Stored items:
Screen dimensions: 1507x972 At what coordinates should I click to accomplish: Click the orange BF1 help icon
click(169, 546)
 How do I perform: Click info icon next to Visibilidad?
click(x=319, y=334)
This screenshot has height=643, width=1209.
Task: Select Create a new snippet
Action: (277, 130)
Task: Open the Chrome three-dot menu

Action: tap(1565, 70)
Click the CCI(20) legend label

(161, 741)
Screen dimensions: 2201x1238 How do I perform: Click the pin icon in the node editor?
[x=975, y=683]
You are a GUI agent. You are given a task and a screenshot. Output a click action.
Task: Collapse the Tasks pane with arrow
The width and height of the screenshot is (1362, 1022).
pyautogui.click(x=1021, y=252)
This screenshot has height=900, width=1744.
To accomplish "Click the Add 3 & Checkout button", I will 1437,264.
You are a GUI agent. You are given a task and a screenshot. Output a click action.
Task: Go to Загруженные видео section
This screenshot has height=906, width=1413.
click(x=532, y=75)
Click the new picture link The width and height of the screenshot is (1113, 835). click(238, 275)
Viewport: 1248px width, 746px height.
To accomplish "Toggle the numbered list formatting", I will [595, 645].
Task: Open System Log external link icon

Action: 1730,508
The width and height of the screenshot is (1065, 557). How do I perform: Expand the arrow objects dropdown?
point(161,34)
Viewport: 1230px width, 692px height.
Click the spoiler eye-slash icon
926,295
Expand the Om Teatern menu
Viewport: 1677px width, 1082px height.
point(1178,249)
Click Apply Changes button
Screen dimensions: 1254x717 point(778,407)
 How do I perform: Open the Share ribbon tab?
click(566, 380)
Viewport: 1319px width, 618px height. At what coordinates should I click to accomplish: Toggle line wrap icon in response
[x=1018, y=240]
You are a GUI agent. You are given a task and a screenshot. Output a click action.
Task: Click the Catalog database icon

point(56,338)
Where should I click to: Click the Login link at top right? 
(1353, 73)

Task objective
The answer must be the data above, repeated exactly as it stands.

Result of the exercise
Screen dimensions: 1507x972 At what coordinates should I click to accomplish: Click the orange BF1 help icon
click(169, 546)
 How do I perform: Click info icon next to Visibilidad?
click(x=319, y=334)
This screenshot has height=643, width=1209.
Task: Select Create a new snippet
Action: (277, 130)
Task: Open the Chrome three-dot menu

Action: tap(1565, 70)
Click the CCI(20) legend label

(161, 741)
Screen dimensions: 2201x1238 How do I perform: Click the pin icon in the node editor?
[x=975, y=683]
You are a GUI agent. You are given a task and a screenshot. Output a click action.
Task: Collapse the Tasks pane with arrow
The width and height of the screenshot is (1362, 1022).
pyautogui.click(x=1021, y=252)
This screenshot has height=900, width=1744.
To accomplish "Click the Add 3 & Checkout button", I will 1437,264.
You are a GUI agent. You are given a task and a screenshot. Output a click action.
Task: Go to Загруженные видео section
This screenshot has height=906, width=1413.
click(x=532, y=75)
Click the new picture link The width and height of the screenshot is (1113, 835). click(238, 275)
Viewport: 1248px width, 746px height.
To accomplish "Toggle the numbered list formatting", I will [595, 645].
Task: Open System Log external link icon

Action: 1730,508
The width and height of the screenshot is (1065, 557). How do I perform: Expand the arrow objects dropdown?
point(161,34)
Viewport: 1230px width, 692px height.
Click the spoiler eye-slash icon
926,295
Expand the Om Teatern menu
Viewport: 1677px width, 1082px height.
point(1178,249)
Click Apply Changes button
Screen dimensions: 1254x717 point(778,407)
 How do I perform: Open the Share ribbon tab?
click(566, 380)
Viewport: 1319px width, 618px height. At what coordinates should I click to accomplish: Toggle line wrap icon in response
[x=1018, y=240]
You are a GUI agent. You are given a task and a screenshot. Output a click action.
Task: Click the Catalog database icon

point(56,338)
Where should I click to: Click the Login link at top right? 
(1353, 73)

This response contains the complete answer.